### [Exercise]
Only the lines below from the one containing "Image resolution: width=500" through the one containing "The image size is (1024, 812)." belong in the answer, repeated exactly and without pictures.

### [Records to use]
>>>
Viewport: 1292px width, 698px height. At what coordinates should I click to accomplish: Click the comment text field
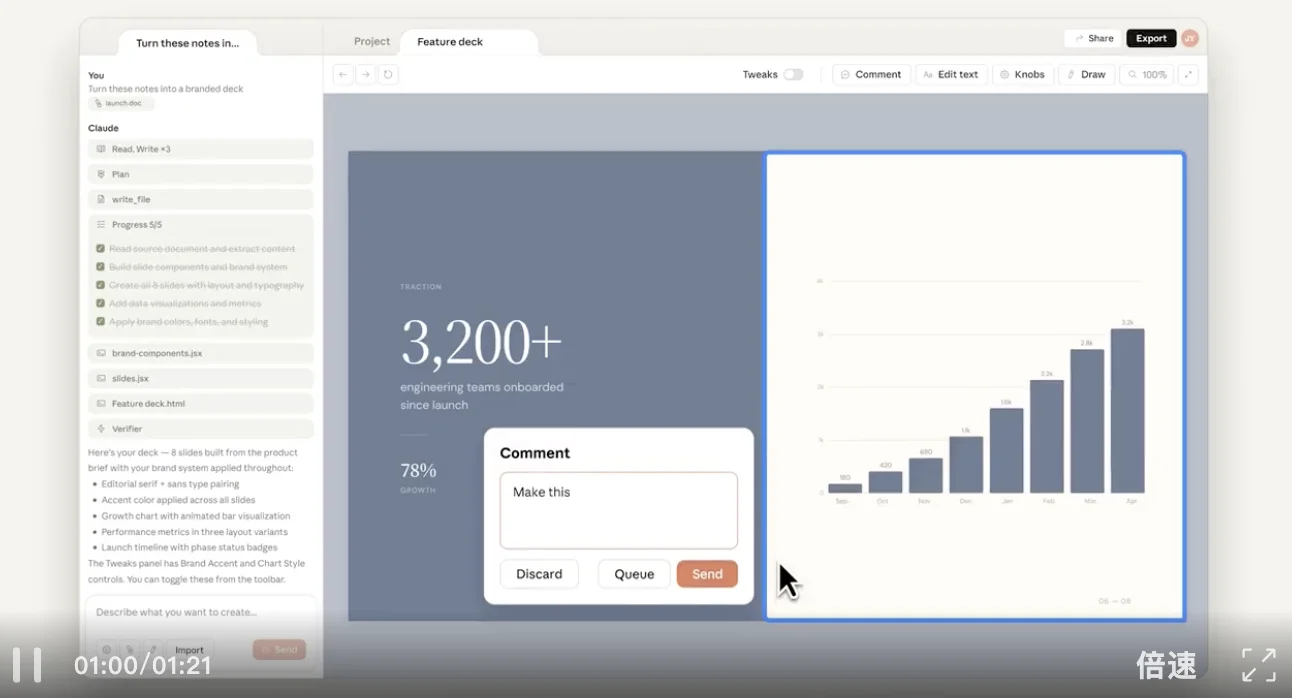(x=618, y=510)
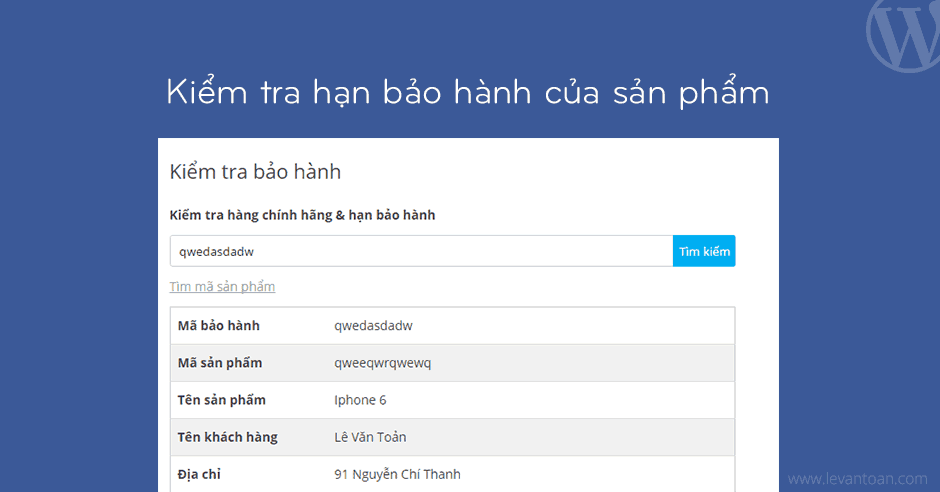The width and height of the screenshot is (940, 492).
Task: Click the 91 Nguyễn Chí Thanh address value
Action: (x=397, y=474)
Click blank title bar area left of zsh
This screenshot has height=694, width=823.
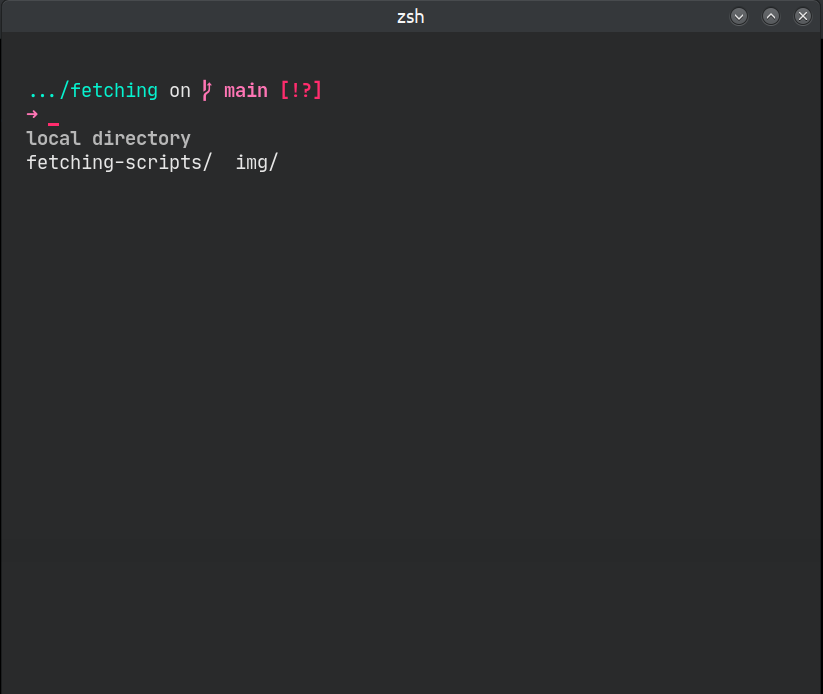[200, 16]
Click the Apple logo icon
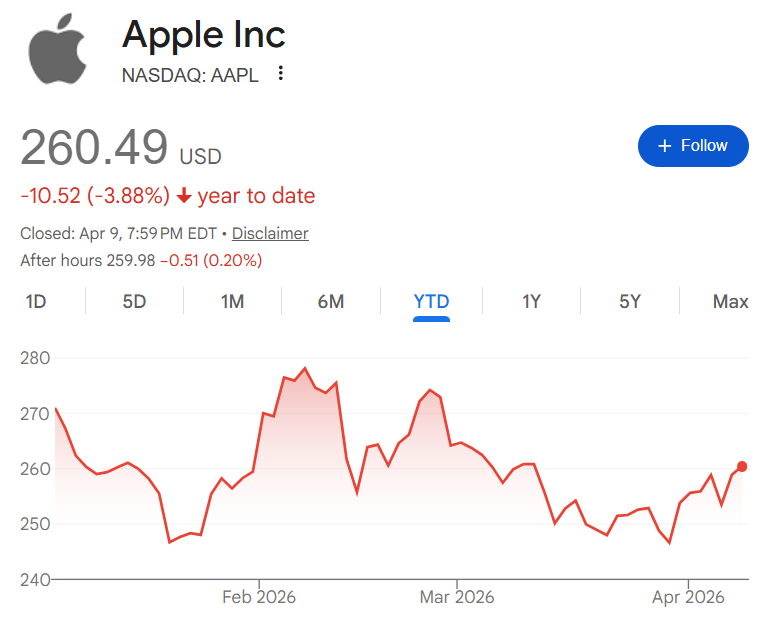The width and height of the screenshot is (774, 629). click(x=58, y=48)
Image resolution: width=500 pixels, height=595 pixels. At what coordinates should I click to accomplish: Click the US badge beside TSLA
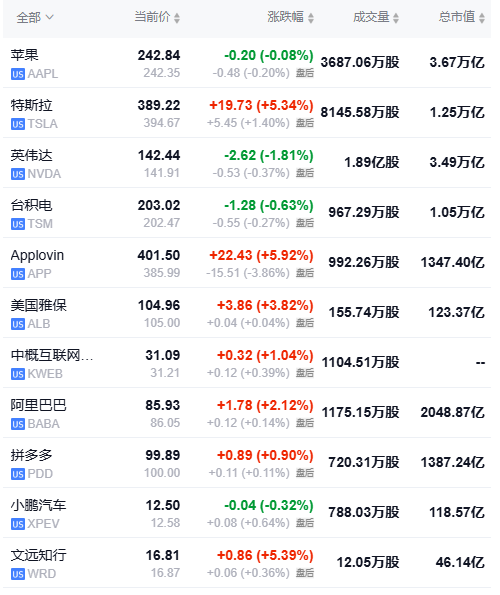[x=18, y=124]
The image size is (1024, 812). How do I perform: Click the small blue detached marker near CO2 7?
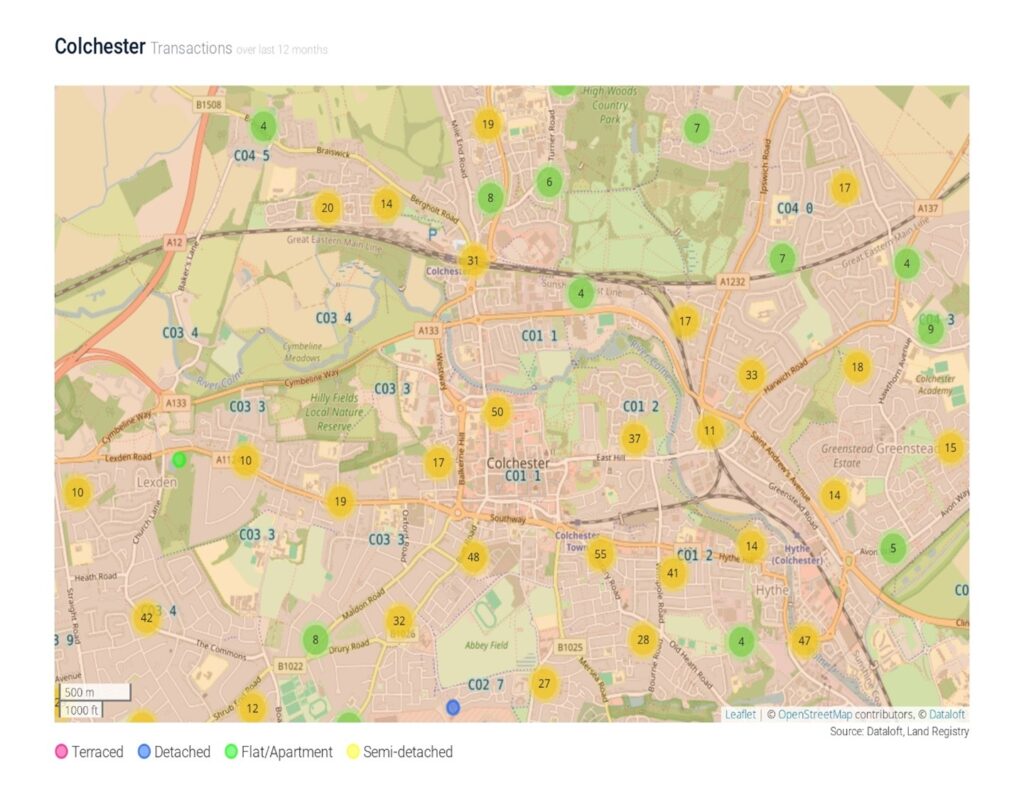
<<<
>>>
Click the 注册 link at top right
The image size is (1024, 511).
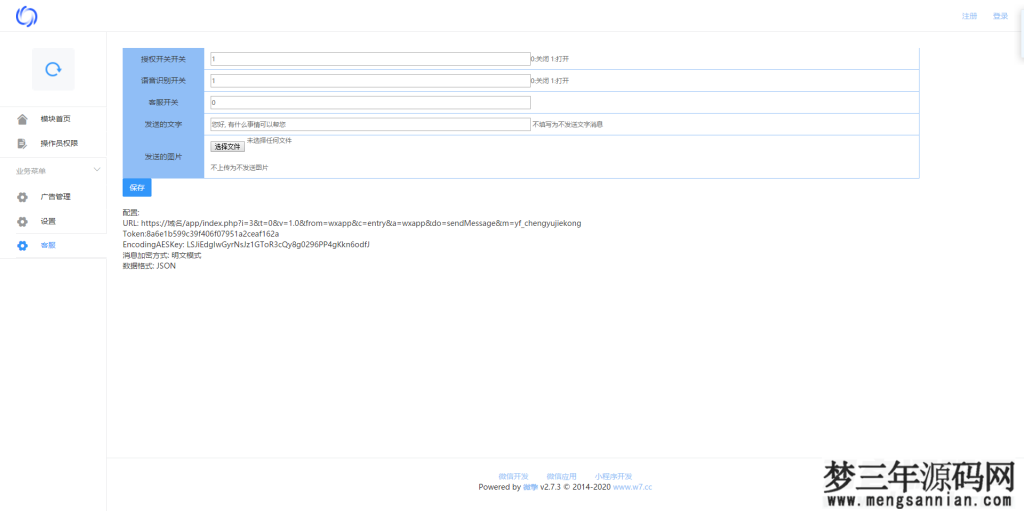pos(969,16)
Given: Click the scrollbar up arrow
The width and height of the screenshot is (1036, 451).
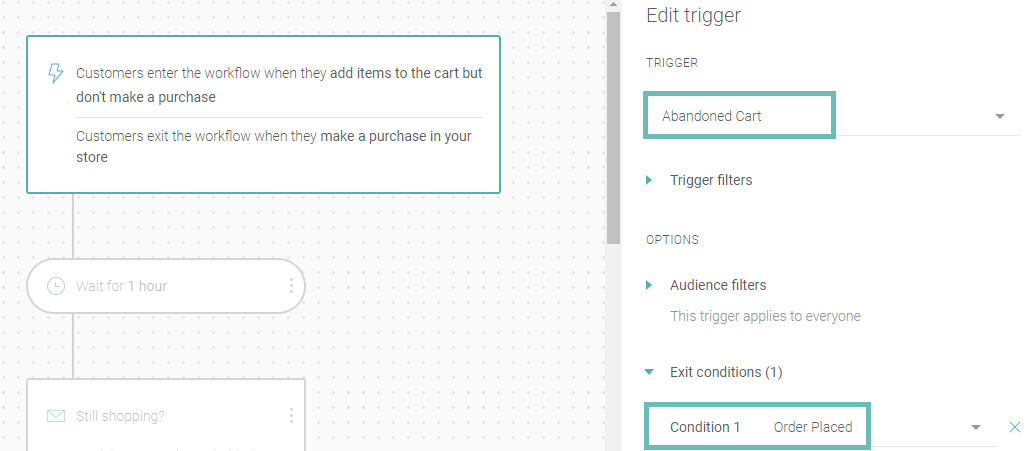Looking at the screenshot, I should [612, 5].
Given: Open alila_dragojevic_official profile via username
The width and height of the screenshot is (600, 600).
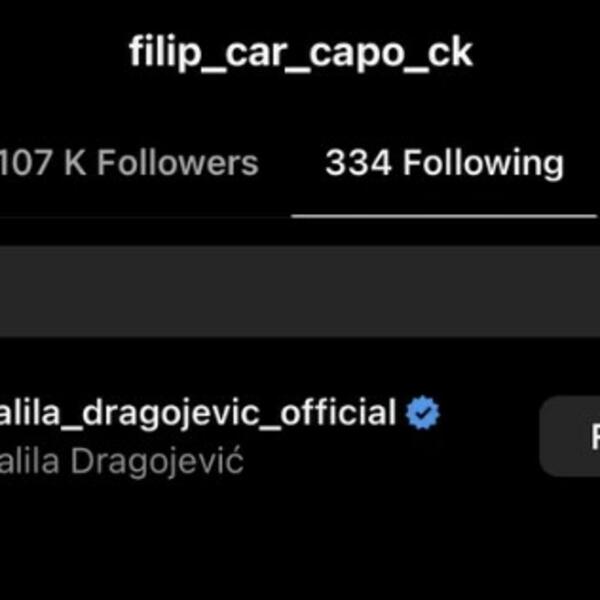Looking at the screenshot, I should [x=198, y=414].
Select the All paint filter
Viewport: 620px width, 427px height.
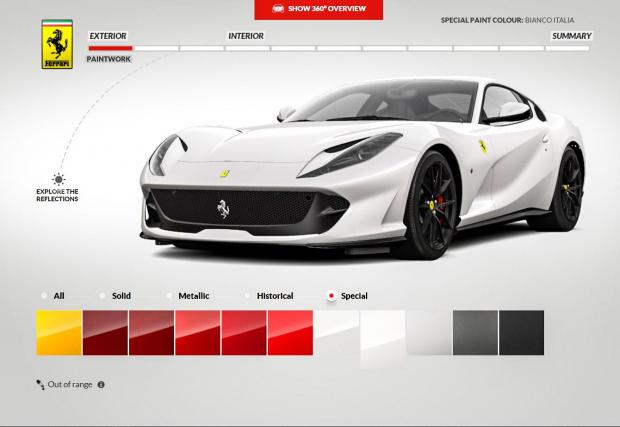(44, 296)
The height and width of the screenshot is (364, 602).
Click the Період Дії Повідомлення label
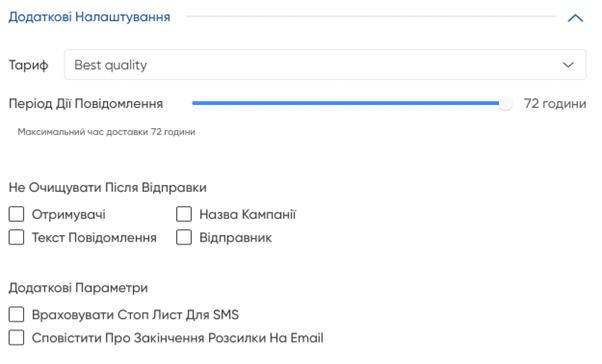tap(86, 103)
<<<
### [Exercise response]
Image resolution: width=500 pixels, height=595 pixels. At what coordinates should I click to accomplish: Click the US badge beside TSLA
[x=18, y=124]
The image size is (1024, 812). How do I perform: Click the small blue detached marker near CO2 7?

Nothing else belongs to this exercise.